Invenção italiana pode duplicar a capacidade dos ventiladores nos hospitais

O professor Marco Ranieri criou a solução. Poucas horas depois, uma empresa construía os circuitos que podem salvar vidas.
Há boas notícias vindas de Itália

Nestes dias de pandemia, Itália tornou-se numa espécie de tubo de ensaio: é a assistir ao drama que é vivido no país que outros estados europeus se preparam para o pior. Apesar de todas as más notícias que têm chegado, especialmente da região norte do país, há uma pequena esperança de que o rumo trágico possa ser invertido, tudo graças à invenção de um médico italiano que procura a solução para um dos mais sérios problemas sentidos nos hospitais: a falta de ventiladores.

Com milhares de italianos a precisarem do apoio de ventiladores para respirarem e sem máquinas para prestar assistência a todos os infetados, Marco Ranieri, professor de Anestesiologia e Cuidados Intensivos da Universidade de Bolonha, percebeu que era aí que estava uma das possíveis soluções para o drama italiano.

“Há dois dias, não havia ventiladores livres na Lombardia. Estávamos desesperados. Trabalhámos toda a noite, pesquisamos o que se fazia no estrangeiro, consultámos colegas. Foi assim que nasceu a ideia: um circuito eletrónico que permita que uma só máquina ventile duas pessoas em simultâneo”, revela ao “Corriere di Bologna”.

Num sistema de saúde levado ao limite, a viabilidade desta invenção pode ajudar, num cenário perfeito, a duplicar a capacidade de ventilação, o que salvaria muitas das vidas que se perdem por falta de assistência. Os últimos relatos vindos de Itália revelam que, pelo menos na região mais afetada da Lombardia, já se faz triagem sobre quem é colocado no ventilador — o que pode eventualmente ditar a morte dos pacientes que não têm acesso a estas máquinas. Um verdadeiro cenário de guerra.

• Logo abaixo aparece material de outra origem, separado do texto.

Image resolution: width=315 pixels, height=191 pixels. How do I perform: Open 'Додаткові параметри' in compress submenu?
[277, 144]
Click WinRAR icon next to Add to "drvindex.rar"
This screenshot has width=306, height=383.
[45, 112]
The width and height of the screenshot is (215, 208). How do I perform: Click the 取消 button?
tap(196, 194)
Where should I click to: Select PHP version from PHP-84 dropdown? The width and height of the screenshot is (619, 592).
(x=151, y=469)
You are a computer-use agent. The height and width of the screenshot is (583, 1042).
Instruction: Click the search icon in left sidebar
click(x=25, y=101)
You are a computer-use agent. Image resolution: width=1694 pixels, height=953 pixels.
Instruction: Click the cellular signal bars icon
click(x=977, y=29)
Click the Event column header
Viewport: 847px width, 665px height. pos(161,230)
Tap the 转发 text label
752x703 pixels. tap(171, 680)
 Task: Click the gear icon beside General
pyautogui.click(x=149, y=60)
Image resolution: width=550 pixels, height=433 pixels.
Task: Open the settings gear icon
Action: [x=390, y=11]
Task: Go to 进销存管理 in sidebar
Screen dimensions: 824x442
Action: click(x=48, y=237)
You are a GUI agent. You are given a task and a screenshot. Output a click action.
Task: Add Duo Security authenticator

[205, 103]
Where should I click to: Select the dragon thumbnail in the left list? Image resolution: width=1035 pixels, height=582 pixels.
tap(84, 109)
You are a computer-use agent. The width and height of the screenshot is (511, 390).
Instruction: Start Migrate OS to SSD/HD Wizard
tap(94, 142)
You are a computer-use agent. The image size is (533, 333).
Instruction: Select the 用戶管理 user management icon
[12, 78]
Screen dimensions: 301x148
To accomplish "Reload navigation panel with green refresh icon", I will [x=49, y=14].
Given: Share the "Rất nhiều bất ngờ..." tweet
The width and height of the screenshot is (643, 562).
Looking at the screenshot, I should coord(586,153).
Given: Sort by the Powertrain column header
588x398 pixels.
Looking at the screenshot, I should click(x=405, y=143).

Assim, para Ranieri, faltava o mais difícil, passar a ideia para o papel e depois concretizá-la. Foi feito um contacto com uma empresa local, sediada em Mirandola, que aceitou de imediato o desafio de produzir o protótipo em apenas 72 horas. “A ideia é toda deles. A nossa função passou apenas por fornecer os componentes”, nota Stefano Bellarmi, CEO da Intersurgical.

“Fizemos uma encomenda de mil unidades que esperamos que não tenham que ser usadas. Estas estão destinadas à região da Emilia-Romana e temos algumas disponíveis para a Lombardia, que estamos a guardar até que sejam pedidas”, diz Ranieri.

“São notícias formidáveis”, confessa o responsável pelo departamento de saúde da região italiana Sergio Venturi, que terá confirmado que as primeiras experiências no hospital de Sant’Orsola em Bolonha foram bem-sucedidas.